The G-10 laminate/carbon fiber handle scales are a real treat on this knife because they not only reduce the weight to 3.2 ounces but they look and feel great.
I know it might seem I say this about a lot of pocket knives, but the Benchmade 940 is the quintessential EDC. I’m a huge fan of the design and often call the 940-1 one of the best knives ever, but the original version with S30V steel and green aluminum handles is just as good. Designed by the late great Warren Osborne, the blade features an interesting modified reverse tanto blade profile that excels at everyday tasks.
The AXIS lock matches the personality of the knife perfectly while the aluminum handles are contoured in all the right places. Along with purple anodized spacer, ambidextrous thumb studs, and a fully adjustable pivot screw, the 940 is nearly perfect.
Even though Buck is probably best known for its classic knives like the iconic 110 Folding Hunter, its modern offerings feature more updated designs with higher quality material. Like the Vantage Pro, the Buck Momentum is another American-made Buck with an S30V steel blade a flipper.
The Momentum has a 3.125-inch blade and uses Buck’s ASAP assisted-opening technology. The aluminum handle has a nice deep carry pocket clip for more discreet carry.
SOG Zoom S30V
This is the first and only SOG knife to make the list. SOG doesn’t use S30V, except on its line of hunting knives called Huntspoint and the SOG Zoom S30V. The Zoom is a nice compact folder series with an interesting curved drop point blade profile.
This version of the knife has a 3.6-inch blade that uses the SOG Assisted Technology opening mechanism. The contoured handle is made from aluminum with carbon fiber inserts. A button lock and a deep carry pocket clip are added bonuses.
Boker Davis Hunter II
Boker is another company that rarely uses S30V steel in its blade but decided to use the premium steel in its second iteration of W.C. Davis’ hunting knife. The Boker Davis Hunter II is a smaller version of the original, which has N690 steel.
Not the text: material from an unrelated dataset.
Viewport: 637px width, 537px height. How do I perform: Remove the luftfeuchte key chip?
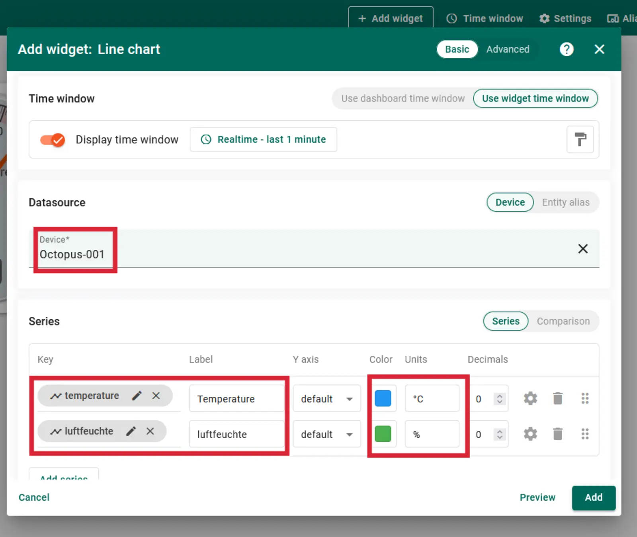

This gentleman’s folder and EDC has a 2.63-inch blade that opens via a nail nick and locks into place with a back lock mechanism. The classic handles are polished burgundy Micarta that pop with the steel bolster. It’s on the higher end of the cost spectrum, but it’s a knife you can carry with you anywhere.
Spyderco Manix 2
Other Spyderco designs could have made it on the list, but I decided to go with the Manix 2. The knife is Spyderco at its best. It looks like your typical Spydie model, but it boasts some cool innovations and a streamline design.
Its S30V steel blade is 3.37 inches and features the dependable leaf-shaped blade along with jimping on the spine and finger chili to choke up on the knife for finer tasks. The knife stays engaged with the Ball Bearing Lock that uses a hardened steel ball inside a cage to keep the blade from closing. It’s a simple mechanism that’s one of the best on the market.
Other traits like the G-10 handle scales, full stainless steel liners and back spacer and two-position tip-up pocket clip make this the complete package.
The Benchmade Freek is a 2017 knife from Benchmade that has already garnered a fair amount of acclaim for its reliable design and quality materials. The EDC knife is often compared to the Griptilian with a few changes for the better, including S30V steel and dual durometer handles (Grivory and Versaflex handles).
It’s still pretty early on, but I can imagine the Freek rivaling the Griptilian as the company’s flagship model, especially if it gets the Mini treatment in the future.
Gerber Gator Premium
Gerber developed a rocky reputation after a number of recalls and criticisms levied against the brand caused it to fall out of favor with knife enthusiasts. The company took a step in the right direction with an updated version of its flagship Gator models.
The Gerber Gator Premium has a 3.6-inch blade made from S30V steel and the rubberized handle with the pattern resembling gator skin. Overall, the knife was well-received as a solid American folder that helped Gerber return to form.